Investigators are not always able to design and implement randomized controlled trials to test every hypothesis. For instance, it would be unethical to randomly assign HIV positive pregnant women either to give birth vaginally or undergo a cesarean section (c-section) to see which method results in a lower rate of mother-to-child HIV transmission. The best researchers can do is compare the HIV status of infants who happened to be born vaginally or through c-section, but these groups might differ in other ways (e.g., perhaps women who had c-sections were less likely to have received prenatal care).
Fortunately, researchers can use various statistical methods to make adjustments for systematic (consistent and predictable) differences between groups of subjects. For example, it is a common finding that individuals coinfected with HIV and hepatitis C virus (HCV) are more likely to be injection drug users and tend to be younger than people with HIV alone. It is also known that HCV-related liver damage increases with age and that older individuals tend to respond less well to interferon-based therapy. Therefore, investigators must adjust for the subjects' age if they are attempting to determine whether coinfection is associated with liver disease progression or response to anti-HCV treatment. Investigators can also stratify their data to look separately at subgroups with different confounding characteristics.
Another statistical concern related to clinical studies -- especially those that include representative "real world" populations -- is that raw data are rarely "clean," or free of potentially confounding influences. Investigators often must take multiple coexisting factors into account. Looking again at hepatitis C, it is known that, along with older individuals, men tend to respond less well to interferon than women, and African-Americans respond less well than whites. Thus, researchers looking at the relative benefits of two different interferon-based regimens would need to use mathematical models that account for how all these variables interact to influence the observed outcome. It is not uncommon that a factor that initially seems important in a univariate analysis that looks at a single variable alone will no longer appear relevant when a multivariate analysis is performed to account for multiple interacting variables.
As noted above, study results are considered statistically significant if there is little likelihood that the observed outcome was due to chance alone. When looking at data from different arms of an interventional clinical trial, researchers attempt to determine whether the null hypothesis -- the assumption that the various interventions are equally effective -- is true or false.
Researchers use the P value to indicate the probability that an observed result is true and not just due to happenstance (for example, that an experimental agent really works, not just that more of the subjects who took it had the good luck to improve). While studies may use different cut-off values, a P value below 0.05 (p<0.05) is traditionally accepted as an indication of statistical significance. This means that the likelihood is less than 5%, or 1 in 20, that the observed difference between study arms was simply due to chance. Smaller P values indicate even greater certainty. A P value below 0.01 (p<0.01) -- considered "highly statistically significant" -- means that there is less than a 1% probability that the observed outcome would have occurred by chance alone.

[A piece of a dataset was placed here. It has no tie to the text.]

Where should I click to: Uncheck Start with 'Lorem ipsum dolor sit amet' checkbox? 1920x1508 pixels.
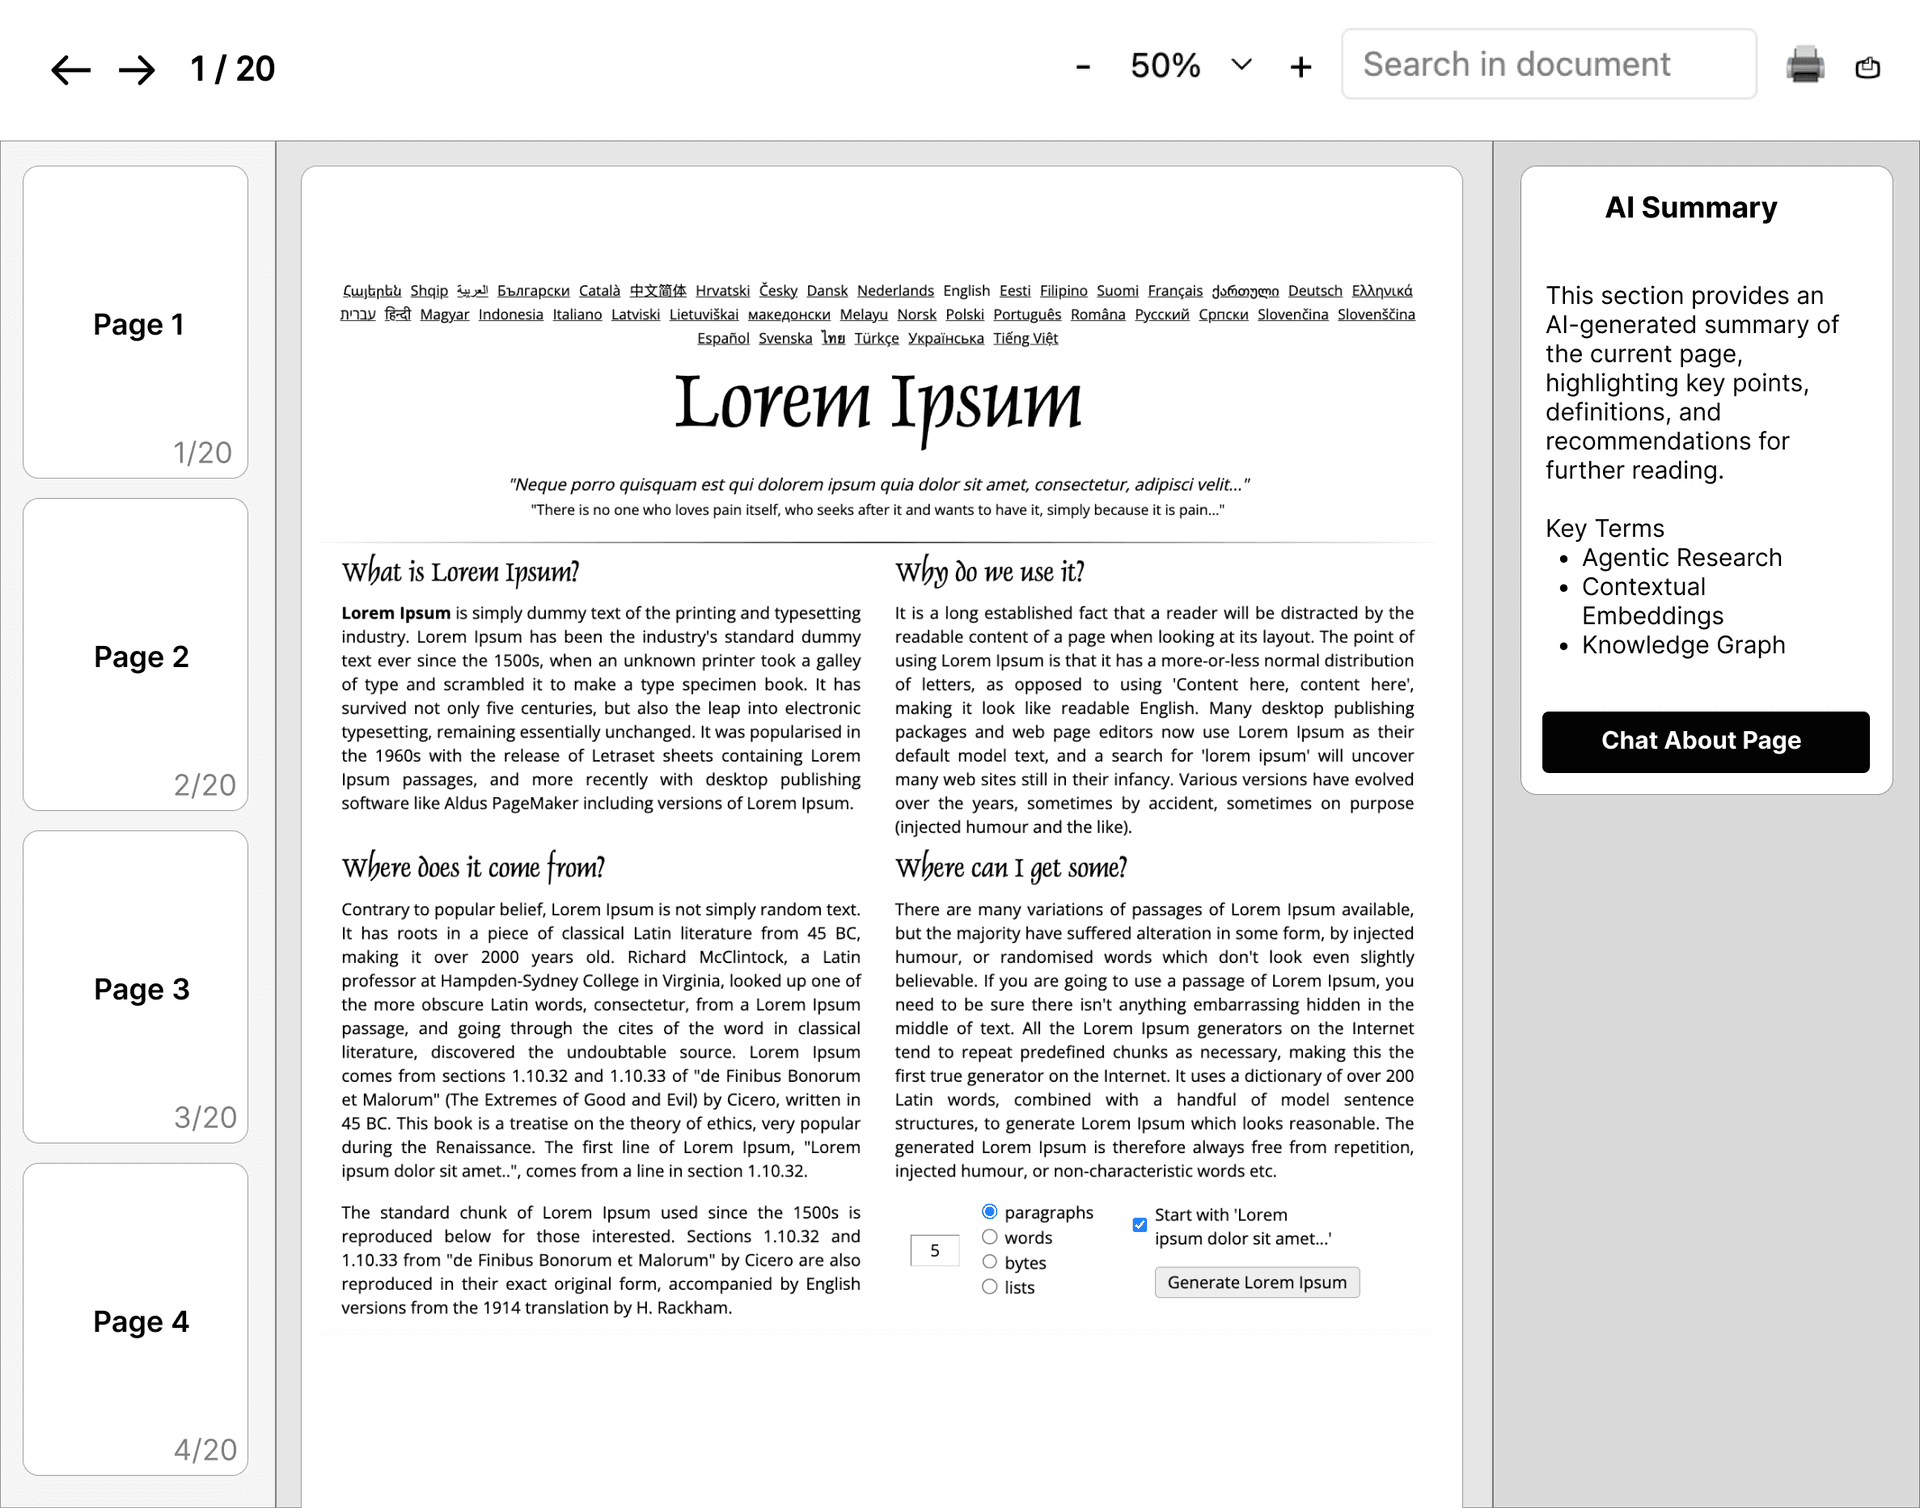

While the P value provides a single cut-off for statistical significance, the confidence interval (CI) provides a range within which the true result is likely to fall. Researchers traditionally use a 95% CI, meaning that there is a 95% likelihood that the actual difference lies within this range. Studies with higher power (e.g., more subjects) typically produce narrower confidence intervals, meaning researchers can feel more certain about the accuracy of their results. The actual values included in a CI also convey useful information. In an interventional trial, if the null hypothesis were true, the difference between two treatments under study (or treatment and placebo) would be zero. Thus, if a CI includes zero, researchers cannot rule out the possibility that the interventions were equally effective. In trials looking at risk factors for a condition, a relative risk or odds ratio (OR) of 1 means that a factor had no effect; in this case, if a CI includes 1, researchers cannot rule out the possibility that the risk factor had no impact on the condition's occurrence.
All studies yield a certain level of false positive and false negative data. For instance, an experimental drug may seem to work for a particular subject even though it is, in fact, ineffective overall; conversely, an agent may not help a specific subject even though it is effective overall. The goal in a well-designed study is for these types of subject-specific variability to cancel each other out, so that any actual benefit of an intervention will become apparent. Failure to detect a true difference between interventions is known as a type II error, while erroneously finding a difference between two interventions that are in fact equally effective is called a type I error.
If the difference between study arms is statistically significant -- that is, the P value is larger than the chosen cut-off value and/or the CI does not include zero -- the investigators can be reasonably confident that the null hypothesis is false and that one intervention really is superior to another. In real world terms, if the observed difference in HIV viral load suppression between two study arms receiving two different drug regimens is statistically significant, this suggests that one regimen really does work better.
If the observed difference is not statistically significant, it could be that the two regimens have about the same efficacy (or lack thereof). But it could also mean that the study was underpowered or too small to demonstrate an effect. Larger and longer-lasting studies -- those with higher power -- are more likely to produce significant results. Studies with low power produce wide CIs, meaning the true result could lie within a broad range. Statistical tools are available to help investigators determine in advance how large a sample size they will need to detect a true difference between study groups.
After a clinical trial is completed, investigators typically present their research results to their colleagues. The two main venues for disseminating data from medical research are scientific meetings and professional journals.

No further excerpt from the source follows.